#### [Material provided]
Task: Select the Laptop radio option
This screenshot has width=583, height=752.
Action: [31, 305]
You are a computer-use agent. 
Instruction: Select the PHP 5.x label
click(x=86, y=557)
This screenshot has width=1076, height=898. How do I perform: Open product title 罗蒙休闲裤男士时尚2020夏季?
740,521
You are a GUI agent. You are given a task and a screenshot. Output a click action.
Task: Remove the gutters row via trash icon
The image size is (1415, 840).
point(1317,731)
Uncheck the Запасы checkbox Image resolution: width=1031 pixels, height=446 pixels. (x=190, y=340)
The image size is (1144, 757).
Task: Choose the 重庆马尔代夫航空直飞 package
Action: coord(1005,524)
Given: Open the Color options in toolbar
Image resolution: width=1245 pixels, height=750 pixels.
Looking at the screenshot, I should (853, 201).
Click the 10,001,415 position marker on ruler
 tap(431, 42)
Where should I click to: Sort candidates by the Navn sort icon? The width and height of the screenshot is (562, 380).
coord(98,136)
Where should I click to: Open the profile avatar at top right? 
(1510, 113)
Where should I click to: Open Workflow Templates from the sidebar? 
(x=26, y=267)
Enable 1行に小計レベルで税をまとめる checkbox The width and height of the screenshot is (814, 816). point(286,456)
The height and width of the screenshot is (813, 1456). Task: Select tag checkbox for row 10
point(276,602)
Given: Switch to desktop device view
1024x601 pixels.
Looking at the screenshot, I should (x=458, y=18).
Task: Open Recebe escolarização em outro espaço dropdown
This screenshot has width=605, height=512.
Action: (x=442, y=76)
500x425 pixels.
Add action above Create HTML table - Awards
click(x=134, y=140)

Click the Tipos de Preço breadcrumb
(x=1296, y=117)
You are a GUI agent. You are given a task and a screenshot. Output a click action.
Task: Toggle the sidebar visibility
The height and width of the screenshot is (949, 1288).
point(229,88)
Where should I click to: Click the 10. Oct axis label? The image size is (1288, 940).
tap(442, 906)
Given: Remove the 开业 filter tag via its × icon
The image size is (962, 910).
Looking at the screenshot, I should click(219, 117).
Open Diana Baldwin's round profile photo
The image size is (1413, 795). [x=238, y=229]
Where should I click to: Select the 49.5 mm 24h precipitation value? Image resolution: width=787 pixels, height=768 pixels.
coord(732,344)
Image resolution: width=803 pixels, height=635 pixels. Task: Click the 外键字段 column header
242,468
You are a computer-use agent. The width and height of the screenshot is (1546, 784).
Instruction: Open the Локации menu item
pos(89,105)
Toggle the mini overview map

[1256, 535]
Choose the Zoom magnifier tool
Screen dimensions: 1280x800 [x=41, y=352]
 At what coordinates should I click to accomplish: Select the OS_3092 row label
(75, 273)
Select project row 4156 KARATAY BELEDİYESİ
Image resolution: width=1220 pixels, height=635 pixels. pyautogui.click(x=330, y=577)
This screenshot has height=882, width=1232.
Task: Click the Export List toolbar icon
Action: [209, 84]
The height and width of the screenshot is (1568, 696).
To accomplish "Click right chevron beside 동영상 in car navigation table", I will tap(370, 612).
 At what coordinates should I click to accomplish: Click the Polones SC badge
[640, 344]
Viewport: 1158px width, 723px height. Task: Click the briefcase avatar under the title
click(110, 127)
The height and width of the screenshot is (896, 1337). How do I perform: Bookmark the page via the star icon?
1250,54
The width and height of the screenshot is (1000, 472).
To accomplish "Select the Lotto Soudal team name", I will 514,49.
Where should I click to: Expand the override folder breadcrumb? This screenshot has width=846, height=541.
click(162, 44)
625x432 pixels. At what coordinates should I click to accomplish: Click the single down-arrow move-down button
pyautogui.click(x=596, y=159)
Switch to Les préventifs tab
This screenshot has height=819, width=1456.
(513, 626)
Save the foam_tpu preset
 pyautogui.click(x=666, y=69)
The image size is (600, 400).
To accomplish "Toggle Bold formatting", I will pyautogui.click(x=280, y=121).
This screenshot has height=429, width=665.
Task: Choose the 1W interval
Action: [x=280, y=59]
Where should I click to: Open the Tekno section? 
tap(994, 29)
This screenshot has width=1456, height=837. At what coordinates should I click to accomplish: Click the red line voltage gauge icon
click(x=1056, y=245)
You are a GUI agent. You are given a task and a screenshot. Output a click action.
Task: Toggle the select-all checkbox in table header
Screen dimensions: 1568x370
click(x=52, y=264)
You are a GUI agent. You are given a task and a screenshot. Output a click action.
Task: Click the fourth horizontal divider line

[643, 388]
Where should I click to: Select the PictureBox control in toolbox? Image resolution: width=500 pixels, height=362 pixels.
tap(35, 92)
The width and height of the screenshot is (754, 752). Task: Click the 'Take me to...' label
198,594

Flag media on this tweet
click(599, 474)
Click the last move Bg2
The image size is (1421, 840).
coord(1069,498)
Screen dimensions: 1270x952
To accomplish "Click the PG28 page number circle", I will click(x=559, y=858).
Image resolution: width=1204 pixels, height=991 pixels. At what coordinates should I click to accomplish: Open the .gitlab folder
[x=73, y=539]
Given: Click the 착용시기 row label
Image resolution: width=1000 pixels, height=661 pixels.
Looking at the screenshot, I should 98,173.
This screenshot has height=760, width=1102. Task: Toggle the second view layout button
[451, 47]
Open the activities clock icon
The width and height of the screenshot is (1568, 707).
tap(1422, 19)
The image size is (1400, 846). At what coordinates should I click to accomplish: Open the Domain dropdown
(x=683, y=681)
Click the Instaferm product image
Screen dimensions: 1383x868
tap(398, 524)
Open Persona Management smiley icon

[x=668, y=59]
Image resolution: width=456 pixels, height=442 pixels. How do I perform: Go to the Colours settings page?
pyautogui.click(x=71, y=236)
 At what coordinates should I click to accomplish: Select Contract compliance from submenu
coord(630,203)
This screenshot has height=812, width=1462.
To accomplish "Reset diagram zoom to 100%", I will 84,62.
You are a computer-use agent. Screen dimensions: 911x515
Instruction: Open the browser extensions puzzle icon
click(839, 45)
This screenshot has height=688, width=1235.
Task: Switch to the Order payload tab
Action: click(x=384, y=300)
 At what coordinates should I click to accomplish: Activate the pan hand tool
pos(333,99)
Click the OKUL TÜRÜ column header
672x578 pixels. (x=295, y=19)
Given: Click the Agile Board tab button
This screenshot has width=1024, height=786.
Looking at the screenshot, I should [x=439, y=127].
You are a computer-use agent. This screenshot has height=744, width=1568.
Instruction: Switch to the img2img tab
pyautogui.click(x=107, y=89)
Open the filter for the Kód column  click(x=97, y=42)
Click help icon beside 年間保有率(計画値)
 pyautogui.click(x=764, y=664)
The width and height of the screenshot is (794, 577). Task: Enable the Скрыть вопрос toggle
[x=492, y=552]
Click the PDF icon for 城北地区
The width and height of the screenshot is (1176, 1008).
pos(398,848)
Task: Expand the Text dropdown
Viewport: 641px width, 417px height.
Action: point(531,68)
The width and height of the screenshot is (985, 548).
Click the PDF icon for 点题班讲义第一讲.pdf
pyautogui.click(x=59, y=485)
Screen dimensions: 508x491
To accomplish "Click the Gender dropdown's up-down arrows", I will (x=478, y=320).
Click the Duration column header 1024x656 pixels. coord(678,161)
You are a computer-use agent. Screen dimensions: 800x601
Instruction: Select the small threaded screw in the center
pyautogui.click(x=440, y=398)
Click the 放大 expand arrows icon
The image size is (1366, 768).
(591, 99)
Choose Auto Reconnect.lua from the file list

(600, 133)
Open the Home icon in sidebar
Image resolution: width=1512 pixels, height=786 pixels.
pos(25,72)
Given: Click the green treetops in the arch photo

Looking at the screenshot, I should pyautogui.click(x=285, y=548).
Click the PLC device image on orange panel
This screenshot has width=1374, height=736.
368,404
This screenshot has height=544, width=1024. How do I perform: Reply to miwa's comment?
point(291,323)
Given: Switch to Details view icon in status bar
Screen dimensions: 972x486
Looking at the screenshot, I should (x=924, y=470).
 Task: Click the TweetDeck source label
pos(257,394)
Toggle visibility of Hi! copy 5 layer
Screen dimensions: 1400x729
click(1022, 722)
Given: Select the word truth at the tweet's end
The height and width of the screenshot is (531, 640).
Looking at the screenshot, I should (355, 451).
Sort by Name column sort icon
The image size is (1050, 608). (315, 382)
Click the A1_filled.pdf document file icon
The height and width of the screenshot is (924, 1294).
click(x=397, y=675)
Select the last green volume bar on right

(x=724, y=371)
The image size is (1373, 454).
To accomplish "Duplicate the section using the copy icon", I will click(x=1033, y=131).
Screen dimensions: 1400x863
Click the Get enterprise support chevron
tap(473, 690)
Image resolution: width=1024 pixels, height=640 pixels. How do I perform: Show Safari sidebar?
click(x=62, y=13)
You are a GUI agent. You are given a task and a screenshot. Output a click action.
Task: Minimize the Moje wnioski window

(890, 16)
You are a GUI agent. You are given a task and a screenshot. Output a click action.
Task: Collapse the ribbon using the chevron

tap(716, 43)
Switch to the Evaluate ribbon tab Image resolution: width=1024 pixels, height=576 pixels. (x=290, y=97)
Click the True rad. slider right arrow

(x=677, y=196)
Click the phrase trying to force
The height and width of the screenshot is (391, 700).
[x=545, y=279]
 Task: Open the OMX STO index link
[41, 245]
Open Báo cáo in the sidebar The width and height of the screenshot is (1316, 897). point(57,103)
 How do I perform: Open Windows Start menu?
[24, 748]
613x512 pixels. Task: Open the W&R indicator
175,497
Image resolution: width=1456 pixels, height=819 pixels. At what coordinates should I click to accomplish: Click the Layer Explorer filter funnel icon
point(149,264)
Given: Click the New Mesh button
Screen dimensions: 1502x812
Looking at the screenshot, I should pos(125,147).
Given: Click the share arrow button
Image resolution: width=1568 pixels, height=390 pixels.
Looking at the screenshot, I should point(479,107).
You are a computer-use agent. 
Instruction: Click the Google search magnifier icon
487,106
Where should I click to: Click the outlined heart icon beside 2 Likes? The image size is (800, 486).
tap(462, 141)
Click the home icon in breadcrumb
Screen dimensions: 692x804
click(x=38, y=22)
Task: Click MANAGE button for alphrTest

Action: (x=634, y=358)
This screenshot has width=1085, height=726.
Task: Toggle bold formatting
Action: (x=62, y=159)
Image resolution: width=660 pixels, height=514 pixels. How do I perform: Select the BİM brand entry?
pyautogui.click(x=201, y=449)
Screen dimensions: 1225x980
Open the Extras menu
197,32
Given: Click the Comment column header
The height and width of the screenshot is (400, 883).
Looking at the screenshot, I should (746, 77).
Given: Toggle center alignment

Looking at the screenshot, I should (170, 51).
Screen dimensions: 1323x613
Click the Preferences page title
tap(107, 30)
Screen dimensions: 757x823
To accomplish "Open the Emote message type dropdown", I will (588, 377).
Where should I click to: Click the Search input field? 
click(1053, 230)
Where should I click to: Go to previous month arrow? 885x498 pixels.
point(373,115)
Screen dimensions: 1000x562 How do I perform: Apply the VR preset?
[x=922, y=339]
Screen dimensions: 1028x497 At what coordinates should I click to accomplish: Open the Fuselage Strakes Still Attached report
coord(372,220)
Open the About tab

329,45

#### [Work order]
Only the number is wanted: how many lines in the data include the string "Remove"?

#### [Output of the exercise]
2